Welch introduces legislation to halt oil and gas speculation
The Energy Markets Manipulation Prevention Act (H.R. 2869), directs the Commodity Futures Trading Commission (CFTC) to use its existing authority to investigate excessive speculation in energy markets and empowers the CFTC with additional regulatory authority.
Welch introduced the bill as oil prices reached an eight month high of $72 last week. Gas prices have increased from $1.64 late last year to $2.67 today - despite a continued slump in demand. According to the Petroleum Marketers Association, U.S. crude oil stocks have reached their highest levels since 1990, while demand is at a 10-year low.
"It is long past time to drive ruthless energy speculators out of the market. Their trading strategies continue to drive up gas and home heating oil prices, causing Vermonters to suffer in the midst of an already devastating recession," Welch said. "This bill will empower regulators to ensure energy markets reflect the forces of supply and demand - not the whims of Wall Street."

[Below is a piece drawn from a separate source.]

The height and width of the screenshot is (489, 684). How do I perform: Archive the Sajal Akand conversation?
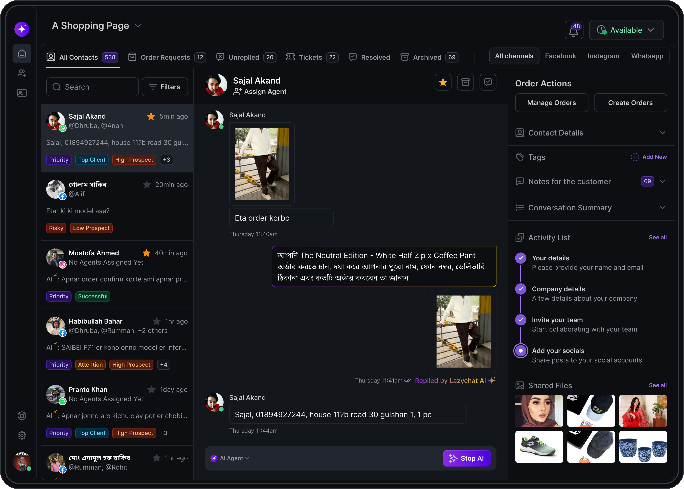click(465, 82)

The Energy Markets Manipulation Act is similar to a bill Welch introduced last year, the Energy Markets Act, which passed the House on a vote of 402-19. That bill was not enacted into law after the Senate failed to take action on it. This year's version of the bill additionally subjects firms engaged in energy trading to strict position limits and requires hedge funds trading in energy markets to register with the CFTC.
Companion legislation to H.R. 2869 was introduced in the Senate earlier this month by Sen. Bernie Sanders.